The Primacy of Prioritization
Making hard choices may be the most important factor in organizational performance
“The difference between successful people and really successful people is that really successful people say no to almost everything.” –Warren Buffet, renowned American investor and Chairman, Berkshire Hathaway
The core and chronic challenge for most mission-driven organizations is attempting to address a vast and often multiplying array of problems with limited human and financial resources. This is even more pronounced in African societies where social and environmental challenges are complex and rapidly escalating, while critical resources are even more constrained than they are in other parts of the world.

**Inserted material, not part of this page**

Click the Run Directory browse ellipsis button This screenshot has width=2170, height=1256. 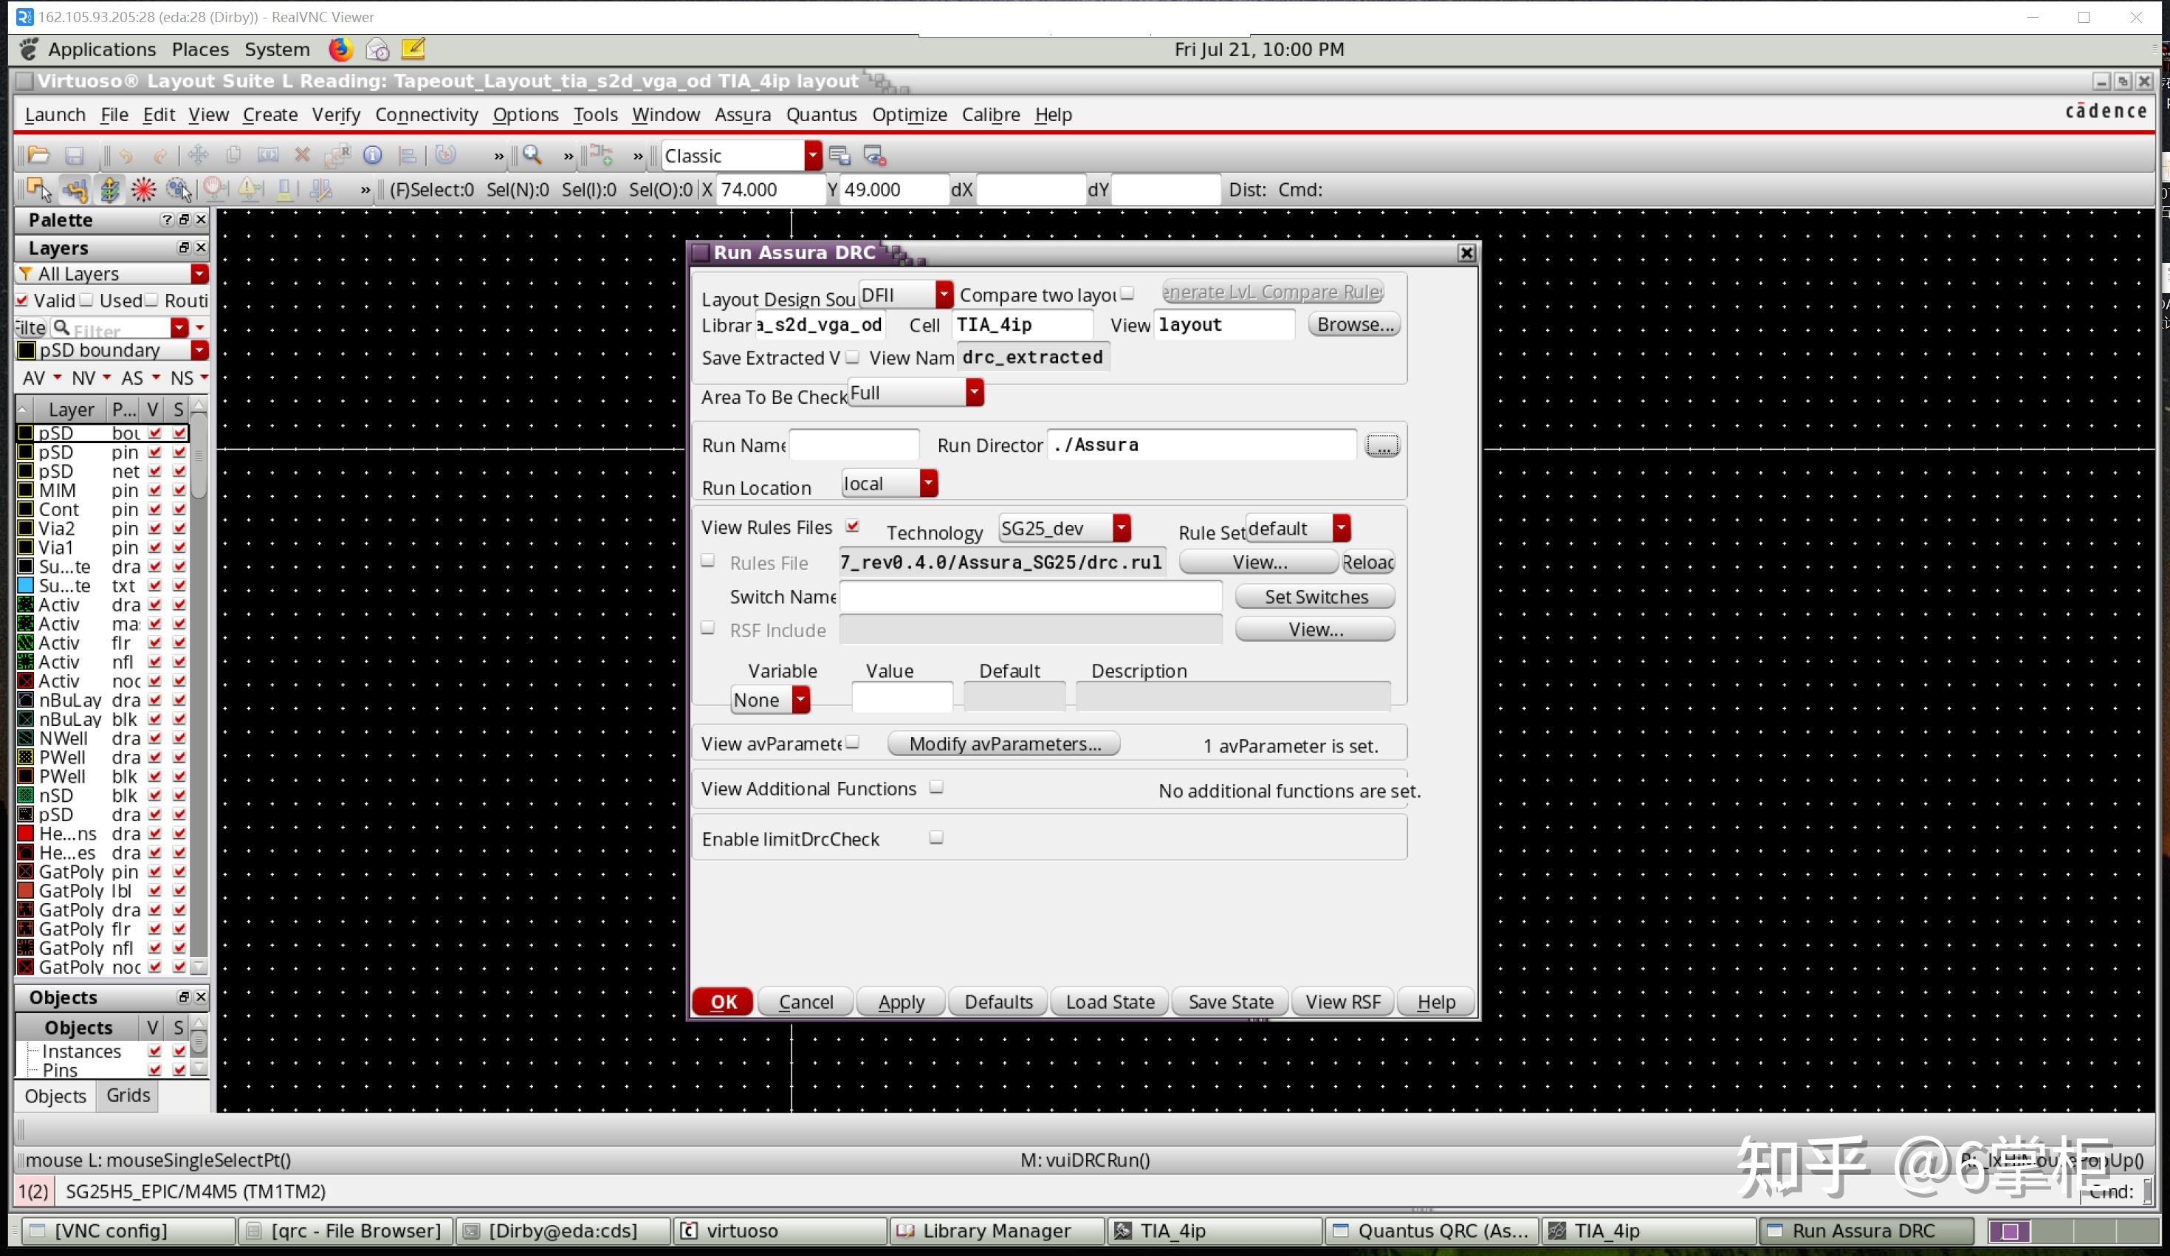pos(1381,445)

Frequently, organizations try to address numerous challenging initiatives at once, while lacking sufficient human and financial resources to do so. This challenge leads to the pervasive state of overstretch experienced by many local organizations, as defined by the following common characteristics:
- Local organizations try to do too much with too few resources, and wind up not delivering strong results on anything that they do. This can lead to disappointing results for constituents, funders, and of course the organization itself.
- Importantly, trying to do too much and not delivering effectively actually makes it more difficult to mobilize additional resources, because the key to increasing funding and other resources is to be able to demonstrate results that funders will want to invest in.

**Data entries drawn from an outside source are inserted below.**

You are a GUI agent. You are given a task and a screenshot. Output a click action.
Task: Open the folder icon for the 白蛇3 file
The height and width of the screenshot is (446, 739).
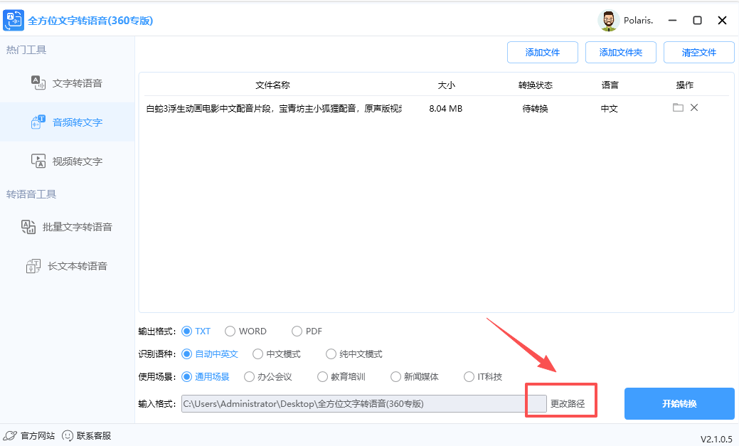click(679, 107)
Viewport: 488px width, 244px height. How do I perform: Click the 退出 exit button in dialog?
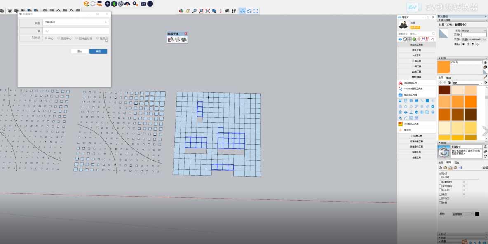80,52
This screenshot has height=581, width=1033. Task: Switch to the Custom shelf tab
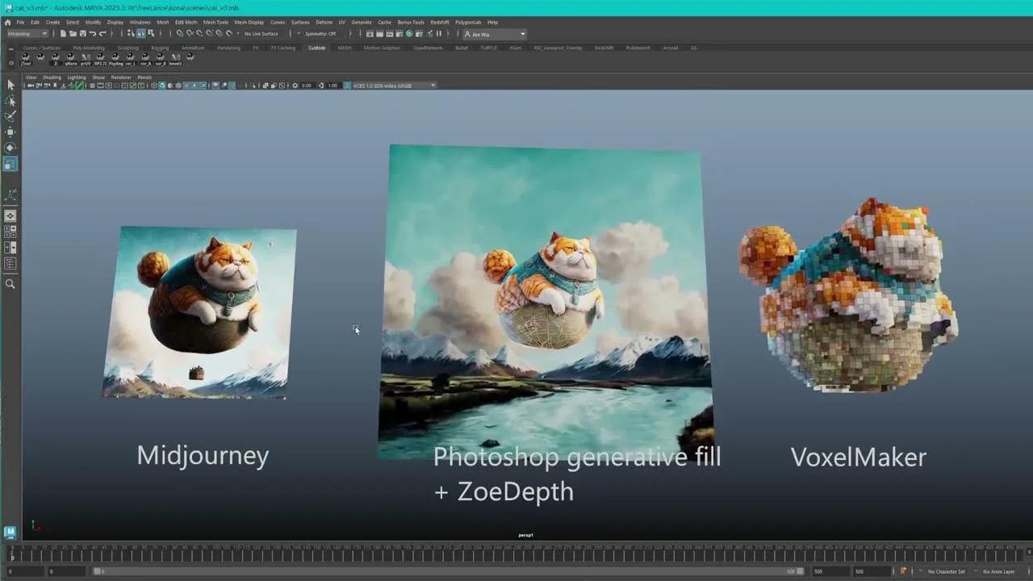[x=316, y=48]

- Staff become exhausted and burnt out. Some staff may leave the organization, or they may become less effective at their jobs as a result of such exhaustion and frustration.
Salvation through Prioritization
The only way to break out of this vicious cycle of overstretch and under-resourcing is through a dedicated and determined commitment to prioritization. This means identifying the absolute essential operational and organizational priorities, and ensuring that adequate resources are invested in delivering on those. At Maliasili Initiatives, we have found ourselves promoting and facilitating prioritization in this manner across nearly our entire portfolio of local partner organizations, to the point whereby it has become one of the central pillars of our approach.
Strategic planning, for example, is essentially a process for identifying and determining appropriate investments in the most important (i.e. ‘strategic’) organizational needs and opportunities in order to achieve one’s mission. A focused strategic plan provides the basis for annual work plans; we have worked with many of our partners to develop concise and consolidated annual work plans that are most essentially about identifying, and regularly tracking, an organization’s foremost priorities. Linking budgeting to work planning helps one be more realistic about work plans and ambitions by actually forcing realistic reflection on the resources- both human and financial- that one has to devote to executing and implementation.
Strategic plans, work plans, and budgets are all interlinked tools for determining priorities and allocating resources across an organization. They are geared towards helping organizations to identify and invest in priorities. And then organizational systems, including monitoring systems, need to constantly examine whether those priorities are being achieved and reflected in how an organization goes about its work.
Successful organizations are those that can stay focused and build in the discipline into their systems and programs that really reflect and reinforce their priorities and most critical goals. No organization can do everything, but through careful use and implementation of such systems, organizations give themselves the chance to really excel and build a track record of results.
Tackling one challenge well – and making an impact – is a much more effective approach and use of time than achieving a number of mediocre outcomes. Ultimately, prioritization is fundamental to performance.